L’IACE préconise donc une meilleure coordination entre les différentes politiques publiques concernées afin d’assurer la continuité des choix stratégiques et d’évaluer leurs résultats dans le temps.
L’institut évoque notamment la possibilité de créer un mécanisme indépendant de suivi, tel qu’un observatoire national des compétences scientifiques. Celui-ci pourrait produire régulièrement des données, documenter les tendances, mesurer les écarts territoriaux et contribuer à éclairer les décisions publiques.
Des mathématiques à la souveraineté économique
Au fond, la question posée par l’IACE dépasse largement l’enseignement d’une discipline scolaire.
Dans une économie où la technologie, l’innovation et la connaissance deviennent des facteurs déterminants de compétitivité, disposer d’un capital scientifique solide relève de la souveraineté économique.
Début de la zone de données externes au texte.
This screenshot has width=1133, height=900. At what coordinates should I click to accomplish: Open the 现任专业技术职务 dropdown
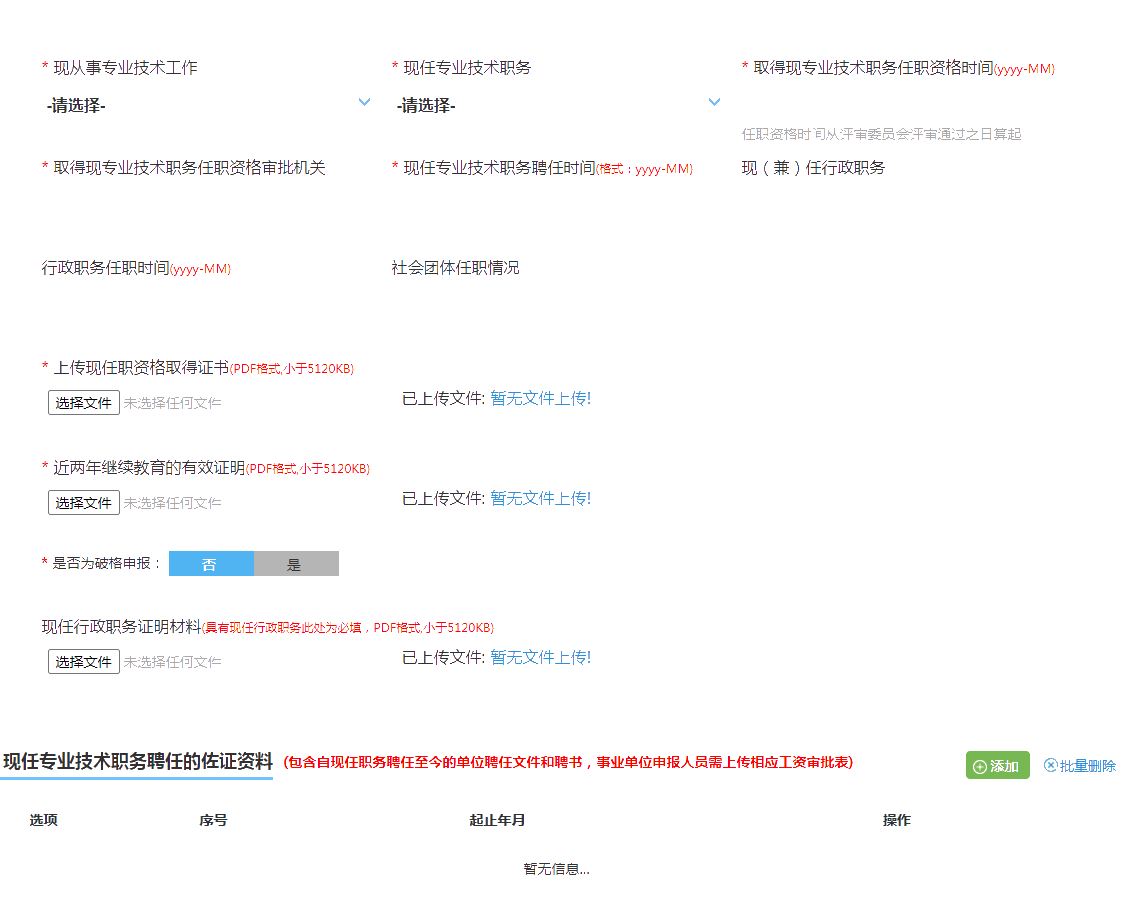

La Tunisie ne manque pas seulement d’un meilleur niveau en mathématiques. Elle doit surtout s’assurer qu’elle sera capable, demain, de former les compétences nécessaires à son développement industriel, technologique et scientifique.
La réforme des mathématiques apparaît ainsi comme l’un des points d’entrée d’une politique beaucoup plus large : construire, préserver et renouveler le capital scientifique national.
Pour l’IACE, l’enjeu n’est donc plus de considérer les mathématiques comme une simple composante du système éducatif, mais comme une infrastructure immatérielle stratégique, au même titre que les autres facteurs essentiels de la compétitivité nationale.